TASK TO CARRY OUT:
Write the data below out again, with each line matching the original.

INPUT:
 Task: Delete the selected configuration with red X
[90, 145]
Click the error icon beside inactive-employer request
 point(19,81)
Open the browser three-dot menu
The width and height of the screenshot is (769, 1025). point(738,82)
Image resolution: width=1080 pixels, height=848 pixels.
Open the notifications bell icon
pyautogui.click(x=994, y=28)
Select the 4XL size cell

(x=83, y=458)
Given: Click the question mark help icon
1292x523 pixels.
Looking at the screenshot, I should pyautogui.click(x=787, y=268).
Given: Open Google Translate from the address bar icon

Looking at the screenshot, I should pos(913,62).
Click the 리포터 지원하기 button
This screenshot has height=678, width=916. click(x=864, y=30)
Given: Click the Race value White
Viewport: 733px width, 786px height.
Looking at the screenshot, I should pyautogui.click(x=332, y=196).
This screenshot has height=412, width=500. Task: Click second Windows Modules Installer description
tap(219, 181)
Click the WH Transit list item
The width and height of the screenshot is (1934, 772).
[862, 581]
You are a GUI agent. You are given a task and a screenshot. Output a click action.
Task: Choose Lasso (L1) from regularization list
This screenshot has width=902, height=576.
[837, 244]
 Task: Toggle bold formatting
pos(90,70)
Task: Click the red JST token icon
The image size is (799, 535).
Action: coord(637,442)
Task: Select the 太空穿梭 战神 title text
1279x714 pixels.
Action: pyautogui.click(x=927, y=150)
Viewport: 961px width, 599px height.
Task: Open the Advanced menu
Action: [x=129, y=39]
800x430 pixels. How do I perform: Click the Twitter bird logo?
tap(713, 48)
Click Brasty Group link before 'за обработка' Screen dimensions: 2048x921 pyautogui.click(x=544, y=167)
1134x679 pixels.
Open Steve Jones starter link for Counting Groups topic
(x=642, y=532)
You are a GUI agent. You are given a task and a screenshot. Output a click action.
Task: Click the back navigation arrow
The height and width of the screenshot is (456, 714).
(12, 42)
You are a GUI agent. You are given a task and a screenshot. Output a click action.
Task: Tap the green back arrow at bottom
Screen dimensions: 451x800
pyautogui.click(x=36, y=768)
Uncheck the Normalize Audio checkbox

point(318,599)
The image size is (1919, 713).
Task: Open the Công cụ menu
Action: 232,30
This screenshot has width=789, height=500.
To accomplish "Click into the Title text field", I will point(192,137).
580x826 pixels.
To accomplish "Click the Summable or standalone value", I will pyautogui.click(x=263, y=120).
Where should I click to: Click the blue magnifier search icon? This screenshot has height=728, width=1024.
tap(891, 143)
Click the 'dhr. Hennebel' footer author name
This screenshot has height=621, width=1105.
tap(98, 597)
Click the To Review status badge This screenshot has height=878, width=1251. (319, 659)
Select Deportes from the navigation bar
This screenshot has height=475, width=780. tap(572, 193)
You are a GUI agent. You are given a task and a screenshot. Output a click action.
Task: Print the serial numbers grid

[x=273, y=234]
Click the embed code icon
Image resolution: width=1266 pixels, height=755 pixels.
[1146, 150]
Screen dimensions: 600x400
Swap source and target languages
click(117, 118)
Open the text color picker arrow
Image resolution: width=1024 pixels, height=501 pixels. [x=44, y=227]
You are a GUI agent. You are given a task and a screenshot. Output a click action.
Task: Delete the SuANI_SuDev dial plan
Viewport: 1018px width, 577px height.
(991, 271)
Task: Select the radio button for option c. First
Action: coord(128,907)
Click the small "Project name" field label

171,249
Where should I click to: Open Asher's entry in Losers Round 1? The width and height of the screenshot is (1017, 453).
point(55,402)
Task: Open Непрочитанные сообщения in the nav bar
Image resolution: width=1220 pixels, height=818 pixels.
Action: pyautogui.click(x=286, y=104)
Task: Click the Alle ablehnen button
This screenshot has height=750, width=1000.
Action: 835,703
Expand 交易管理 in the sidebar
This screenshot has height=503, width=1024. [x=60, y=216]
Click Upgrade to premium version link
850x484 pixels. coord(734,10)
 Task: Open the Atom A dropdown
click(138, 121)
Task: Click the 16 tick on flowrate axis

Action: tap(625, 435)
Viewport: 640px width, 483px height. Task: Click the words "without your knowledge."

ANSWER TO THIS EXERCISE:
 Task: Delete the selected configuration with red X
[90, 145]
Click the error icon beside inactive-employer request
 point(19,81)
Open the browser three-dot menu
The width and height of the screenshot is (769, 1025). point(738,82)
Image resolution: width=1080 pixels, height=848 pixels.
Open the notifications bell icon
pyautogui.click(x=994, y=28)
Select the 4XL size cell

(x=83, y=458)
Given: Click the question mark help icon
1292x523 pixels.
Looking at the screenshot, I should pyautogui.click(x=787, y=268).
Given: Open Google Translate from the address bar icon

Looking at the screenshot, I should pos(913,62).
Click the 리포터 지원하기 button
This screenshot has height=678, width=916. click(x=864, y=30)
Given: Click the Race value White
Viewport: 733px width, 786px height.
Looking at the screenshot, I should pyautogui.click(x=332, y=196).
This screenshot has height=412, width=500. Task: Click second Windows Modules Installer description
tap(219, 181)
Click the WH Transit list item
The width and height of the screenshot is (1934, 772).
[862, 581]
You are a GUI agent. You are given a task and a screenshot. Output a click action.
Task: Choose Lasso (L1) from regularization list
This screenshot has width=902, height=576.
[837, 244]
 Task: Toggle bold formatting
pos(90,70)
Task: Click the red JST token icon
The image size is (799, 535).
Action: coord(637,442)
Task: Select the 太空穿梭 战神 title text
1279x714 pixels.
Action: pyautogui.click(x=927, y=150)
Viewport: 961px width, 599px height.
Task: Open the Advanced menu
Action: [x=129, y=39]
800x430 pixels. How do I perform: Click the Twitter bird logo?
tap(713, 48)
Click Brasty Group link before 'за обработка' Screen dimensions: 2048x921 pyautogui.click(x=544, y=167)
1134x679 pixels.
Open Steve Jones starter link for Counting Groups topic
(x=642, y=532)
You are a GUI agent. You are given a task and a screenshot. Output a click action.
Task: Click the back navigation arrow
The height and width of the screenshot is (456, 714).
(12, 42)
You are a GUI agent. You are given a task and a screenshot. Output a click action.
Task: Tap the green back arrow at bottom
Screen dimensions: 451x800
pyautogui.click(x=36, y=768)
Uncheck the Normalize Audio checkbox

point(318,599)
The image size is (1919, 713).
Task: Open the Công cụ menu
Action: 232,30
This screenshot has width=789, height=500.
To accomplish "Click into the Title text field", I will point(192,137).
580x826 pixels.
To accomplish "Click the Summable or standalone value", I will pyautogui.click(x=263, y=120).
Where should I click to: Click the blue magnifier search icon? This screenshot has height=728, width=1024.
tap(891, 143)
Click the 'dhr. Hennebel' footer author name
This screenshot has height=621, width=1105.
tap(98, 597)
Click the To Review status badge This screenshot has height=878, width=1251. (319, 659)
Select Deportes from the navigation bar
This screenshot has height=475, width=780. tap(572, 193)
You are a GUI agent. You are given a task and a screenshot. Output a click action.
Task: Print the serial numbers grid

[x=273, y=234]
Click the embed code icon
Image resolution: width=1266 pixels, height=755 pixels.
[1146, 150]
Screen dimensions: 600x400
Swap source and target languages
click(117, 118)
Open the text color picker arrow
Image resolution: width=1024 pixels, height=501 pixels. [x=44, y=227]
You are a GUI agent. You are given a task and a screenshot. Output a click action.
Task: Delete the SuANI_SuDev dial plan
Viewport: 1018px width, 577px height.
(991, 271)
Task: Select the radio button for option c. First
Action: coord(128,907)
Click the small "Project name" field label

171,249
Where should I click to: Open Asher's entry in Losers Round 1? The width and height of the screenshot is (1017, 453).
point(55,402)
Task: Open Непрочитанные сообщения in the nav bar
Image resolution: width=1220 pixels, height=818 pixels.
Action: pyautogui.click(x=286, y=104)
Task: Click the Alle ablehnen button
This screenshot has height=750, width=1000.
Action: 835,703
Expand 交易管理 in the sidebar
This screenshot has height=503, width=1024. [x=60, y=216]
Click Upgrade to premium version link
850x484 pixels. coord(734,10)
 Task: Open the Atom A dropdown
click(138, 121)
Task: Click the 16 tick on flowrate axis

Action: tap(625, 435)
Viewport: 640px width, 483px height. Task: Click the words "without your knowledge."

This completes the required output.